Twitter had another banner year, repeatedly setting and breaking records for volume of tweets--first during the London Olympics and then during the presidential election, which saw a peak of 327,452 tweets per minute and the most retweeted picture of all time. The service also passed 500 million total users and 200 million active users in 2012, and it introduced the "cards" API that allows companies to automatically add multimedia elements when someone tweets a link to their site--all with barely a Fail Whale to be seen. Even the Pope signed up for a Twitter account in 2012.
Not everything the happened in the Twitterverse was positive, though. The company continued to lock down its API, shutting out the third party Twitter clients that helped it become popular in the first place. Tweetro, the popular Windows 8 client, became the latest victim of the policy when Twitter shut off its API access, even though there's not currently an official native Windows 8 Twitter app.

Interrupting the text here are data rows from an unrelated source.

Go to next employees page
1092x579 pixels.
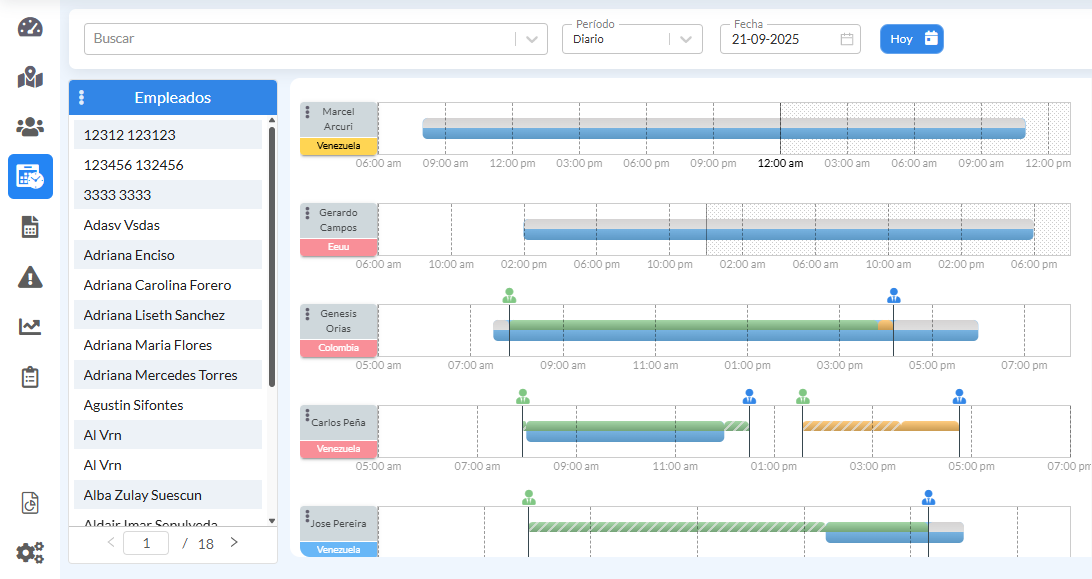(234, 543)
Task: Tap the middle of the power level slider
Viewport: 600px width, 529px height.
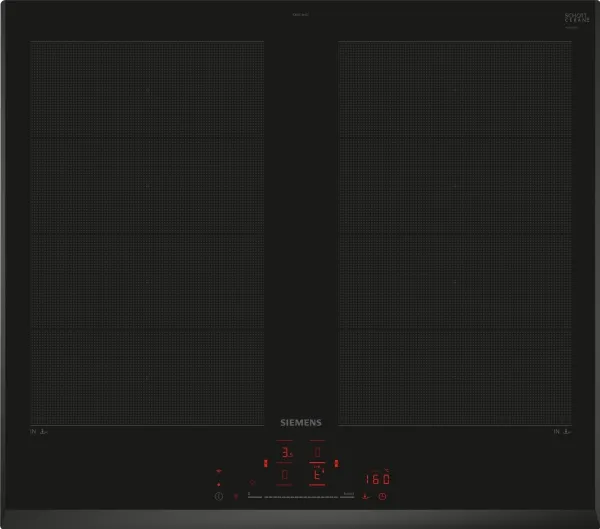Action: [300, 496]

The microblogging service was also on the receiving end of heavy-handed corporate policy this year, as Instagram (now owned by Facebook) shut off Twitter integration, making it impossible for users to post Instagram photos directly into their Twitter feeds . The very next day, however, Twitter outed native photo filters of its own, somewhat--somewhat--softening the blow for people who love to take pictures of bicycles leaning against lamp posts in the rain.
Yahoo's executive turmoil
If any tech company needs a strong hand at the helm, it's Yahoo. The company still owns one of the most visited sites on the planet, but its future strategy is unclear. That's what the firm was hoping for when they hired on Scott Thompson shortly into the new year--but it's not what they got.
Thompson, who took over for an underperforming Carol Bartz, didn't even last half a year. He was fired in May for faking an entry on his resume, prompting five board members to resign their position early and leading Yahoo to begin its search for its fifth CEO in as many years.